### Objective
Copy the rows below exactly as they appear, from the line containing "Visit Millennium Xiaoyu's" through the line containing "The width and height of the screenshot is (952, 1270).", including both of those lines.

★ ★ ★ ★ ★ ★ ★

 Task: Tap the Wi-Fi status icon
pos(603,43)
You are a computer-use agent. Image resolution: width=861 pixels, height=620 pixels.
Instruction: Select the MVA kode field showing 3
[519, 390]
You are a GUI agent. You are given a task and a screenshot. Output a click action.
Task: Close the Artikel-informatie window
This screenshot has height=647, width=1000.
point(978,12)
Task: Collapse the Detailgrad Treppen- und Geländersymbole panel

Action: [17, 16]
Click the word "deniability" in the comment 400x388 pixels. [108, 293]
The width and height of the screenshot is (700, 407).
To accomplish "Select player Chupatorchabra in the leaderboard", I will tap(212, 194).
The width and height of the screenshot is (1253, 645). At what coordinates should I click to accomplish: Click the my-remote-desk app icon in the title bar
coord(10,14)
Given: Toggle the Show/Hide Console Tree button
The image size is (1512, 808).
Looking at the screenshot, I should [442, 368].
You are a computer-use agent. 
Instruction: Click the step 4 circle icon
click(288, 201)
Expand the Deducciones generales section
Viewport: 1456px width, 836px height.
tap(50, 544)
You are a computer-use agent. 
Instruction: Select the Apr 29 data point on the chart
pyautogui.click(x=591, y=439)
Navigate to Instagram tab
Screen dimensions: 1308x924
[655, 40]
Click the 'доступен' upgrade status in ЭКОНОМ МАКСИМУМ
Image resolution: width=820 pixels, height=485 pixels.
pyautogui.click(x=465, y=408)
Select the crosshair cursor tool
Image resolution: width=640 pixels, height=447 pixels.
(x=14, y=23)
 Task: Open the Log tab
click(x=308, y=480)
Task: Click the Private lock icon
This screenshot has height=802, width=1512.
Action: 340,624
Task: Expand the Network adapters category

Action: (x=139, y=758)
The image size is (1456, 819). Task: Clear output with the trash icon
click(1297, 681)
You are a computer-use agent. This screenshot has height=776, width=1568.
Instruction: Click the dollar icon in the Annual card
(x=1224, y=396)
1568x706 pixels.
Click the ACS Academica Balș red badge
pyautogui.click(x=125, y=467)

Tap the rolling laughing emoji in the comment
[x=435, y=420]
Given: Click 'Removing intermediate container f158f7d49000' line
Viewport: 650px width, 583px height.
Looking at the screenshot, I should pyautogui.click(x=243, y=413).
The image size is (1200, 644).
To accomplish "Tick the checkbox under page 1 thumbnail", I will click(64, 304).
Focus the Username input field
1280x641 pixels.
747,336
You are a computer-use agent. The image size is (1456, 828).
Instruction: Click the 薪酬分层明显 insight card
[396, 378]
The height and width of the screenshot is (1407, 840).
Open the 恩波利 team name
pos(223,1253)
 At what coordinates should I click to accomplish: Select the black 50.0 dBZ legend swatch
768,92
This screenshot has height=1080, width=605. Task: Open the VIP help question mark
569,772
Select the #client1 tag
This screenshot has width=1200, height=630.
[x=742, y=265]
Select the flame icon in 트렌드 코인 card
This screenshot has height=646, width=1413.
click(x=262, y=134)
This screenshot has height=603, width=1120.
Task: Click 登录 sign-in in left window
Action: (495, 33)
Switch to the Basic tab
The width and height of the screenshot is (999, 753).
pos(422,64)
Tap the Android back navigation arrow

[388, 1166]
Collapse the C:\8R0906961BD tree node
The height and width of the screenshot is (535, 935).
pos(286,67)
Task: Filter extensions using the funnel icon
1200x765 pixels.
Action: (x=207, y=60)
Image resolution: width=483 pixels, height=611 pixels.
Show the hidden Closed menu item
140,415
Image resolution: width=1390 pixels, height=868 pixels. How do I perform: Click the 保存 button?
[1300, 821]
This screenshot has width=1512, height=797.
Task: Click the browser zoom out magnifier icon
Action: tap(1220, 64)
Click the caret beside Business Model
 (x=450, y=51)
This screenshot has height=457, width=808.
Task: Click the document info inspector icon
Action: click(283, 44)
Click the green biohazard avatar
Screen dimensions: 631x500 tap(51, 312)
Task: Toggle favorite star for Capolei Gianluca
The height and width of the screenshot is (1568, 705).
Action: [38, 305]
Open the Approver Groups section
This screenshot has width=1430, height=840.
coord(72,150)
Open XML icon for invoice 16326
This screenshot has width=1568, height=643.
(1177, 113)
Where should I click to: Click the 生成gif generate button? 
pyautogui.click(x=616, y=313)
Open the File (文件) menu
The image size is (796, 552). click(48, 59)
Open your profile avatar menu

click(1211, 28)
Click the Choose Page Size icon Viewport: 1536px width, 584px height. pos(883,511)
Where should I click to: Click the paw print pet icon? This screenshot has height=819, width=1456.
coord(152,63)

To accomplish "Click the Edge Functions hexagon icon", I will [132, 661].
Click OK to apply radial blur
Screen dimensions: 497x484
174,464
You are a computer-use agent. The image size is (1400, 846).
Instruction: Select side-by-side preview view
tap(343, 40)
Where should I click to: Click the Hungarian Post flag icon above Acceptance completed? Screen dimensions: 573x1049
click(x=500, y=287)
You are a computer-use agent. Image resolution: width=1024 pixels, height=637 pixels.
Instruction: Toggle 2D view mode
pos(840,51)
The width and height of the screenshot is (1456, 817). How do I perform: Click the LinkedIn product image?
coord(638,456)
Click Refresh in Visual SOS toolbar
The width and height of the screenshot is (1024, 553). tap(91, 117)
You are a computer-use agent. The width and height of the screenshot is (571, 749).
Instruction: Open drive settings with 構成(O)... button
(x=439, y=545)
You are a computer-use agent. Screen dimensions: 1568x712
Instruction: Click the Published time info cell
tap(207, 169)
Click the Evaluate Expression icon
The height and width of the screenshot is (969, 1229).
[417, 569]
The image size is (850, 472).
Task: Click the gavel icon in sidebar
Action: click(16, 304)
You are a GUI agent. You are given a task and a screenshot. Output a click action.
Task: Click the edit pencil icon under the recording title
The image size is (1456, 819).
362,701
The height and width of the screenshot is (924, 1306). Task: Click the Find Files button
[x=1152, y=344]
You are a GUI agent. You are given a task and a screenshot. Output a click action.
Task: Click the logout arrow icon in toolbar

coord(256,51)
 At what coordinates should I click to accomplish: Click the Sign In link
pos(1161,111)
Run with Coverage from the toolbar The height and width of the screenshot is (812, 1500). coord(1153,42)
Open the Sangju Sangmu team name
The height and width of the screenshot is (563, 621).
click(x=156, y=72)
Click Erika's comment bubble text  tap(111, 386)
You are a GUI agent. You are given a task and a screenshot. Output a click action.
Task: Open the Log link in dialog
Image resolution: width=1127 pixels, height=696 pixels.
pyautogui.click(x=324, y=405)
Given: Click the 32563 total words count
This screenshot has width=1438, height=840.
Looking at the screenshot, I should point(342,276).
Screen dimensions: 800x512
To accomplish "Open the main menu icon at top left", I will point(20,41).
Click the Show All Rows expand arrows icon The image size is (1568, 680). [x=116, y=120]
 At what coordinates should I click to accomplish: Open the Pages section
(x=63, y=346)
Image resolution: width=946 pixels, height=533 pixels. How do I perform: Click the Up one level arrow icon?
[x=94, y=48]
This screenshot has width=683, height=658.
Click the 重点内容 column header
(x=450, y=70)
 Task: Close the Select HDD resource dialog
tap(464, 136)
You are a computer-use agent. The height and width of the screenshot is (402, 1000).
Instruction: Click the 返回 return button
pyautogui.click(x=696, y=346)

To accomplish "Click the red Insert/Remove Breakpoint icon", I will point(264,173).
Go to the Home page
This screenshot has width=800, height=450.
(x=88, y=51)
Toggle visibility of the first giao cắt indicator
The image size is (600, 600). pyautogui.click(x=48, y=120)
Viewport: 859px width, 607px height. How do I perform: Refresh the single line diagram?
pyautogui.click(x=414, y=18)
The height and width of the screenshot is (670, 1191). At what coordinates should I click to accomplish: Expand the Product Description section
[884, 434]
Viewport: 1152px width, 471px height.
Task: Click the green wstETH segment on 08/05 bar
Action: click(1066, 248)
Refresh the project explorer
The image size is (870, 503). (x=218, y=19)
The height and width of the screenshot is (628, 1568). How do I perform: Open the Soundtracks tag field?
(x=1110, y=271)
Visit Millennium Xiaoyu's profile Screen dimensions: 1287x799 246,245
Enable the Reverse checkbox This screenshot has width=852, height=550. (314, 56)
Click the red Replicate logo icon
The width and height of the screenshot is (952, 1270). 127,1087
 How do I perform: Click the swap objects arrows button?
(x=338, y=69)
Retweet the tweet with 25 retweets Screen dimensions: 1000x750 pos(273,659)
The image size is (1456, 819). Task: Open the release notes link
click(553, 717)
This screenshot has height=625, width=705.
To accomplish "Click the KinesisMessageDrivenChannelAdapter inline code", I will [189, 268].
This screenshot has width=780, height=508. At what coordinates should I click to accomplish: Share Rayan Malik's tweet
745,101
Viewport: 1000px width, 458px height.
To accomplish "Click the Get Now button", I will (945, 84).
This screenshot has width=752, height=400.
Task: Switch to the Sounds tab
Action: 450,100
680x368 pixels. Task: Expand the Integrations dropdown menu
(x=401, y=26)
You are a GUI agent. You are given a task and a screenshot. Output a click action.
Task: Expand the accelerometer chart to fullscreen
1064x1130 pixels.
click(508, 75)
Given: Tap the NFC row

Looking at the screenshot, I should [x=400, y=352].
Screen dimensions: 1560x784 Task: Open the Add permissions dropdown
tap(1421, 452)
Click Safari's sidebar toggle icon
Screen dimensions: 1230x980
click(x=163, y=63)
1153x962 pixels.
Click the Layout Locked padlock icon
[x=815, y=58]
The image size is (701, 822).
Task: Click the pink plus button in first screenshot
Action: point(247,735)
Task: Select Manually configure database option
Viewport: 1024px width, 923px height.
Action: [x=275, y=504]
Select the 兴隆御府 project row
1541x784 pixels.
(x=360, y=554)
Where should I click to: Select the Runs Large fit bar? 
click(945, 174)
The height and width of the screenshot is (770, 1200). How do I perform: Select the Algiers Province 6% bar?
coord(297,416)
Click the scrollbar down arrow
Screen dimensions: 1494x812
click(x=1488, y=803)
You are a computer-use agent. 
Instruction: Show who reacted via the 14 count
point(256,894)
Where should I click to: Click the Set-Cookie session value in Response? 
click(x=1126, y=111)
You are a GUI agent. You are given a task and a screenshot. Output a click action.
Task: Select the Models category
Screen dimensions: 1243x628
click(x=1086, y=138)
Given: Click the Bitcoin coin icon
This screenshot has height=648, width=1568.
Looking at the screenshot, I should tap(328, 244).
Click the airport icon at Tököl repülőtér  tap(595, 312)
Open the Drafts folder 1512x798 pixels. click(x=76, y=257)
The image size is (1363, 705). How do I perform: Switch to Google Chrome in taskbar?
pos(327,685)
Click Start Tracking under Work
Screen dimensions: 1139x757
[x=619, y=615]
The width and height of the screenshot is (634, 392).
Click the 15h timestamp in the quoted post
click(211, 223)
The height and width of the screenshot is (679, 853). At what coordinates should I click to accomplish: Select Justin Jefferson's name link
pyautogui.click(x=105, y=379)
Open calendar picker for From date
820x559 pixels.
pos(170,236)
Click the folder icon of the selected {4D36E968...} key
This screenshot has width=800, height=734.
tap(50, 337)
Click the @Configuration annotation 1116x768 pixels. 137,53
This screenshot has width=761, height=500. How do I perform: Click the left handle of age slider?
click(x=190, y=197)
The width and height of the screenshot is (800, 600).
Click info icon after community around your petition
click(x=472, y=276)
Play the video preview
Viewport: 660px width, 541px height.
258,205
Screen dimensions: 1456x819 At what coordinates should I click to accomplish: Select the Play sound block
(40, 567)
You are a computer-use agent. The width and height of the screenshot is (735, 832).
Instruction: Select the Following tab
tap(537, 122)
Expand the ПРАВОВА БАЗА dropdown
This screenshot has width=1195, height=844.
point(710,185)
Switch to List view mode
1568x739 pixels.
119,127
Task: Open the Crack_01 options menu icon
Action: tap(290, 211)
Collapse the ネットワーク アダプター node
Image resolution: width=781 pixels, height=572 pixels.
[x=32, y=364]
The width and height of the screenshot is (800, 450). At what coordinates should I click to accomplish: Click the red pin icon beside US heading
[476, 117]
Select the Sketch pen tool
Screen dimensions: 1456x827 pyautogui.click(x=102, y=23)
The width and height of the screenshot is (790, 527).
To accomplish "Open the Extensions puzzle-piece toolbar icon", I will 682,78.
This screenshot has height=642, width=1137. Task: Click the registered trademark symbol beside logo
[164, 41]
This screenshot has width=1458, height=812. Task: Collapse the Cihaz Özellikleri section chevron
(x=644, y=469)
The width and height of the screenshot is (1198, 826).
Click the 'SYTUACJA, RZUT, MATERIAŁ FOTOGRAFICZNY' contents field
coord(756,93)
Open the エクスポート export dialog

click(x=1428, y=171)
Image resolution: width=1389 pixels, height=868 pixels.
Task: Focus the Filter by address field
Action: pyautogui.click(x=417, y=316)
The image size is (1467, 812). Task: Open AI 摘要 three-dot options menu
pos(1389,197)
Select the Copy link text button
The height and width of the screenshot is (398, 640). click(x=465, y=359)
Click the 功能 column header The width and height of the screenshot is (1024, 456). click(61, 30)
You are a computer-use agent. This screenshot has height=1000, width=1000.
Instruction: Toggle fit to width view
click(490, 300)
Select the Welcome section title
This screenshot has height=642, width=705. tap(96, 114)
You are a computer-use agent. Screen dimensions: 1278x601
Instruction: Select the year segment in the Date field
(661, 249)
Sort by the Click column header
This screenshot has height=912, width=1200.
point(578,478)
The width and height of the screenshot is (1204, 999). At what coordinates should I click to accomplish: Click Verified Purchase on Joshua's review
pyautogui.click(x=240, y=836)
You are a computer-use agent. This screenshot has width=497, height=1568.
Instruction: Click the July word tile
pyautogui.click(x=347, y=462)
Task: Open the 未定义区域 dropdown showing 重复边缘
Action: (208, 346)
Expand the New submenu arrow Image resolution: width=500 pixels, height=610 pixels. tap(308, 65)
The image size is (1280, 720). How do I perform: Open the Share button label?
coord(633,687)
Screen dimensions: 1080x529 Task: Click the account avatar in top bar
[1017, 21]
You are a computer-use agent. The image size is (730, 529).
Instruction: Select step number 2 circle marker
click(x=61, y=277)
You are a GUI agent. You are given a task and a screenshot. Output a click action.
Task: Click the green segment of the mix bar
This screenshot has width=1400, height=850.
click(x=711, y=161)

★ ★ ★ ★ ★ ★ ★

### Correct output
Visit Millennium Xiaoyu's profile Screen dimensions: 1287x799 246,245
Enable the Reverse checkbox This screenshot has width=852, height=550. (314, 56)
Click the red Replicate logo icon
The width and height of the screenshot is (952, 1270). 127,1087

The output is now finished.